The Multilateralist

Gettleman’s despair on UN peacekeeping

New York Times reporter Jeffrey Gettleman has penned another in what has become a series of searing accounts on African turmoil. He focuses on recent sexual violence in eastern Congo and all but accuses the UN of impotence: But many critics contend that nowhere else in the world has the United Nations invested so much ...

New York Times reporter Jeffrey Gettleman has penned another in what has become a series of searing accounts on African turmoil. He focuses on recent sexual violence in eastern Congo and all but accuses the UN of impotence:

But many critics contend that nowhere else in the world has the United Nations invested so much and accomplished so little. What happened in Luvungi, with nearby peacekeepers failing to respond to a village under siege, is similar to a massacre in Kiwanja in 2008, when rebels killed 150 people within earshot of a United Nations base.

“Congo is the U.N.’s crowning failure,” said Eve Ensler, author of “The Vagina Monologues,” whose advocacy group, V-Day, has been working with Congolese women for years.
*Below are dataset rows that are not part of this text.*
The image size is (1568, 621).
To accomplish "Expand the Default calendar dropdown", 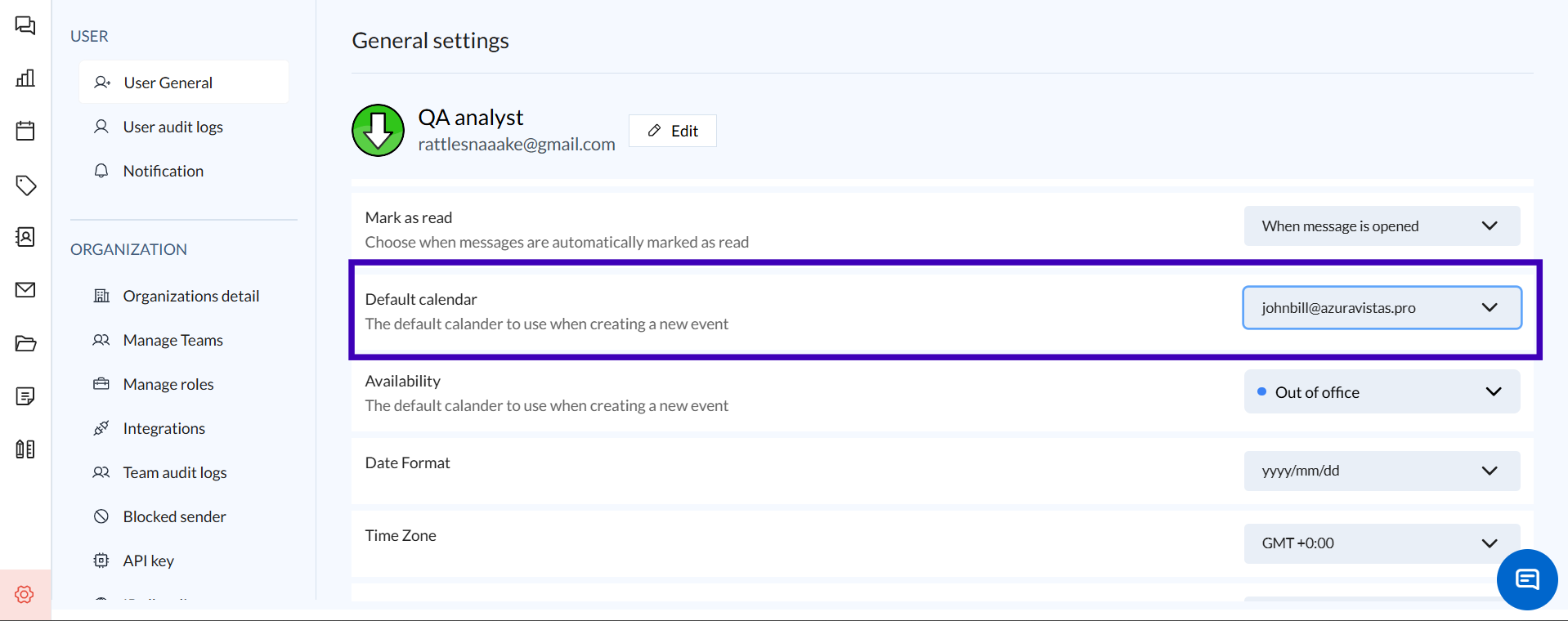I will click(1381, 308).
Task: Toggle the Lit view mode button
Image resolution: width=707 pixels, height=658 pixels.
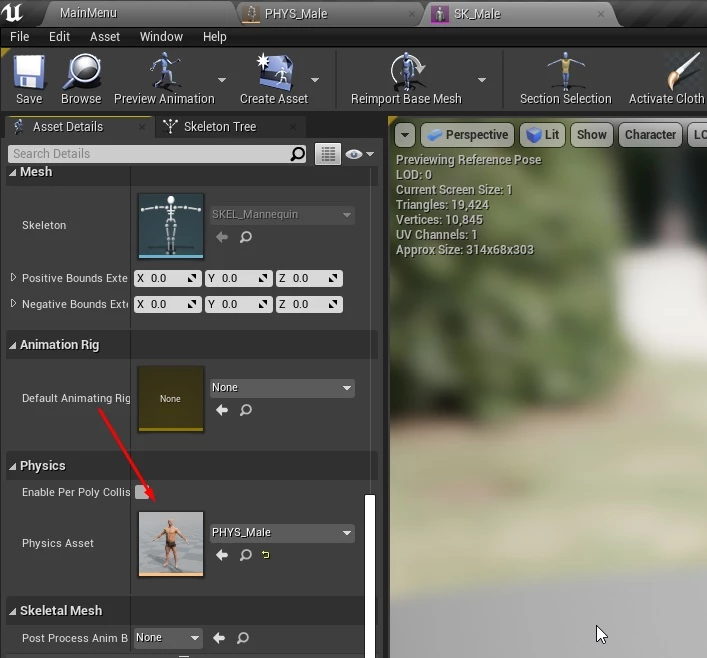Action: 542,135
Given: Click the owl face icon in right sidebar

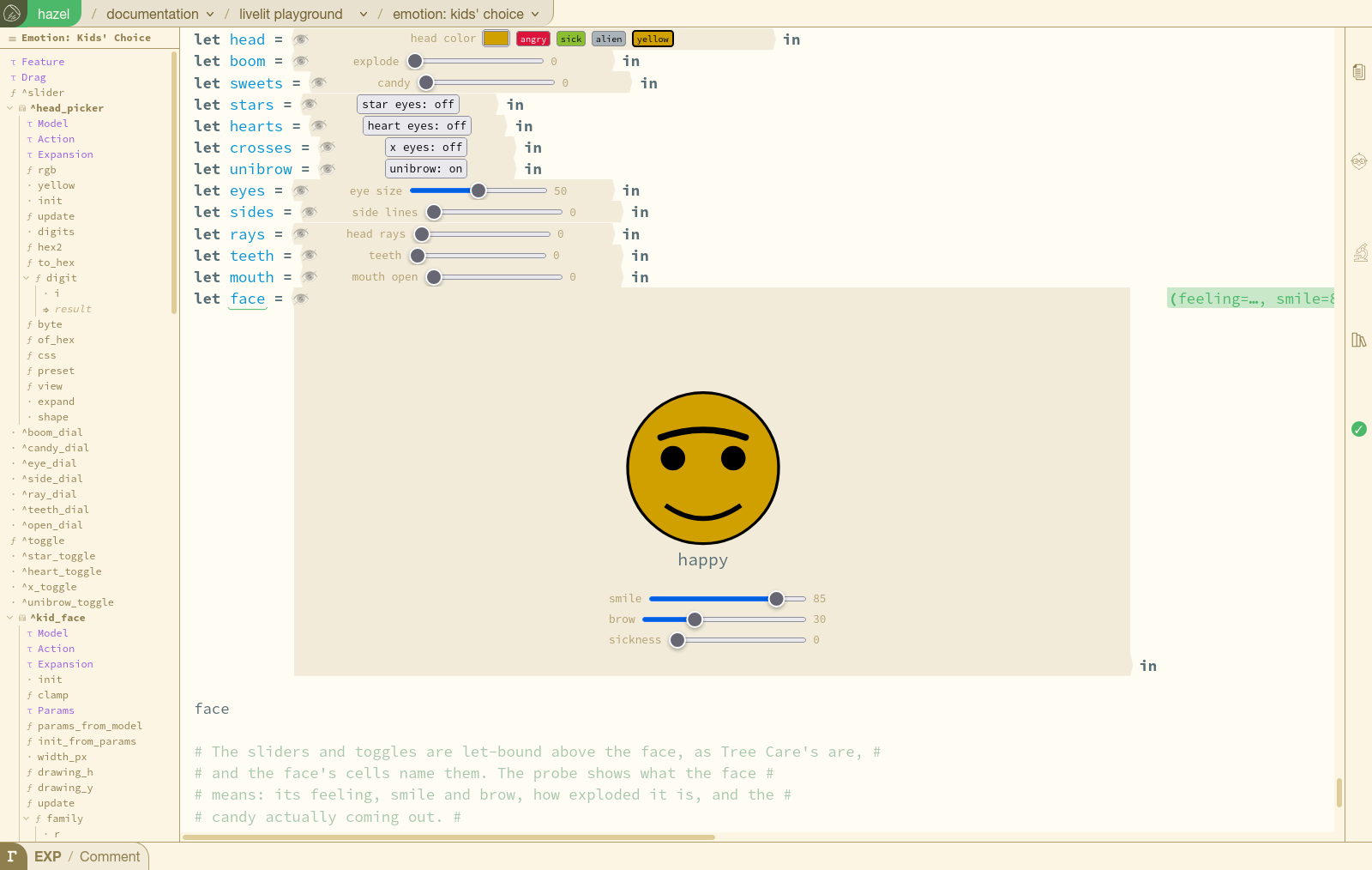Looking at the screenshot, I should (x=1359, y=161).
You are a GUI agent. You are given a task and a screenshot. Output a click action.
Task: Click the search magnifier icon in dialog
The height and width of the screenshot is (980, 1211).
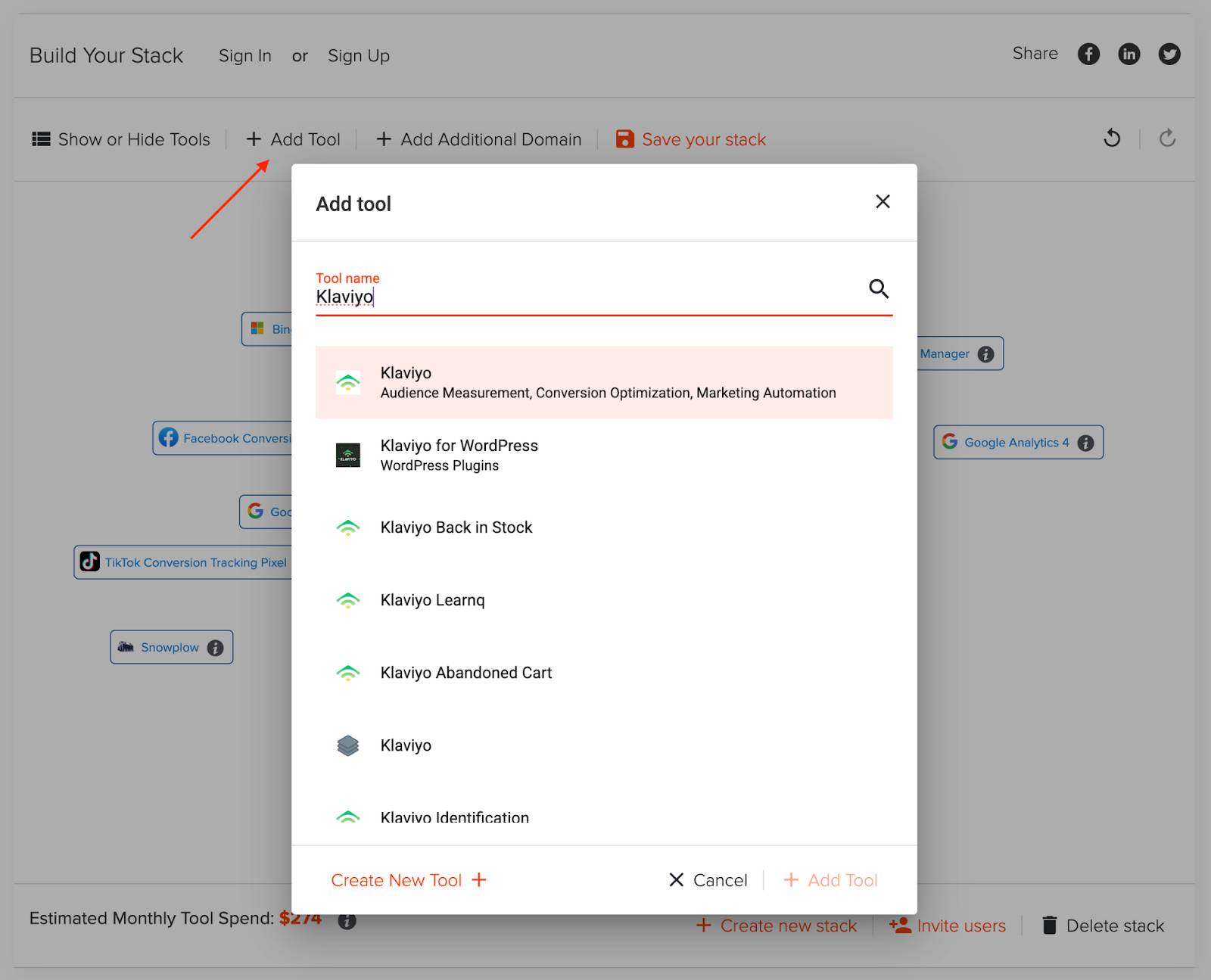[878, 288]
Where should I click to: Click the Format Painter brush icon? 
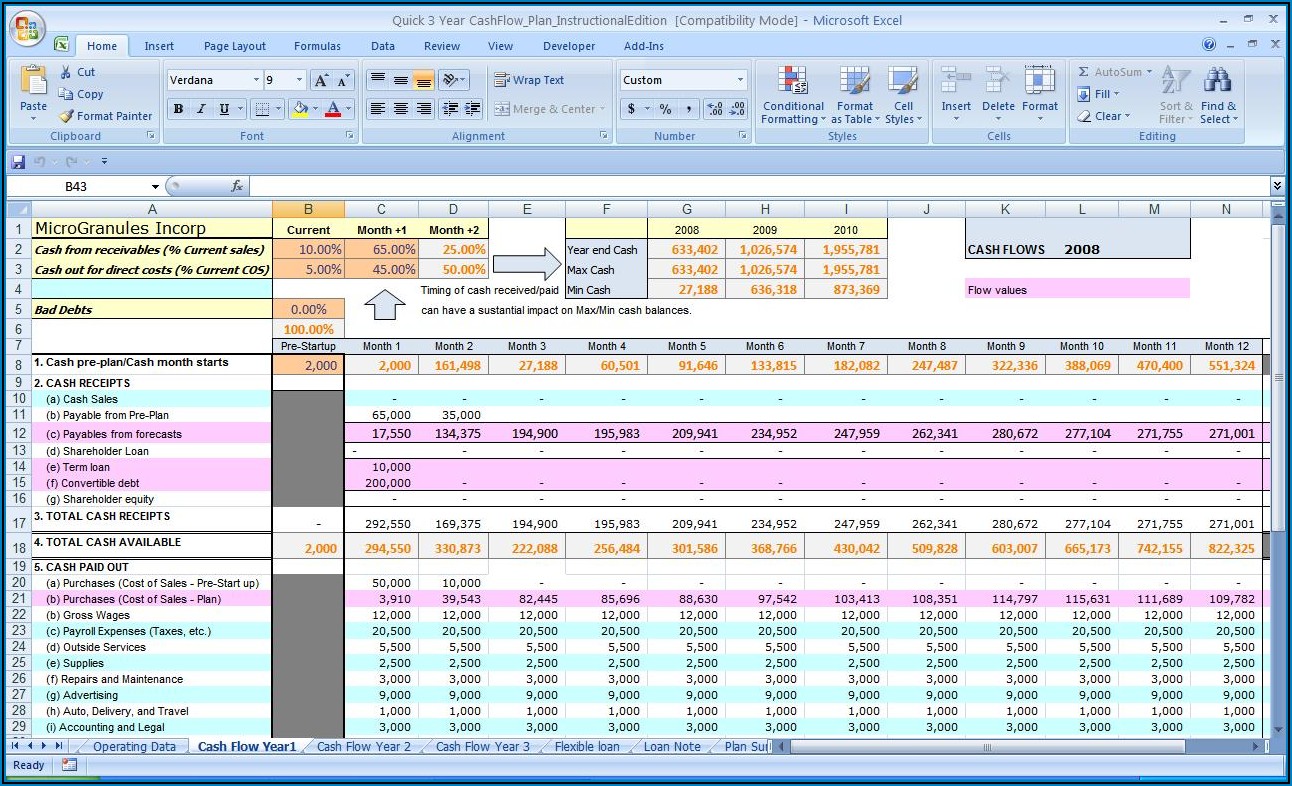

It’s a harrowing story and a good reminder of how understaffed and underresourced even the larger UN peacekeeping missions are. For the most part, peacekeepers are operating blind when it comes to intelligence on rebel movements. What’s missing from the piece is any sense of historical or comparative perspective. Reading the article, the reader has no sense that Congo was the epicenter of a huge regional conflict that claimed millions of lives a little over a decade ago or that the country has passed through periods of much more sustained and widespread violence than it experiences today. The peackeeping force of course doesn’t get all the credit for the improved situation, but neither was it irrrelevant to it. I argued a couple of weeks ago that part of peacekeeping’s image problem is that it’s asked to handle some of the world’s worst conflicts and then given very little credit for moving situations from awful to merely bad. At the very least, Gettleman should have included some voices that could offer that perspective.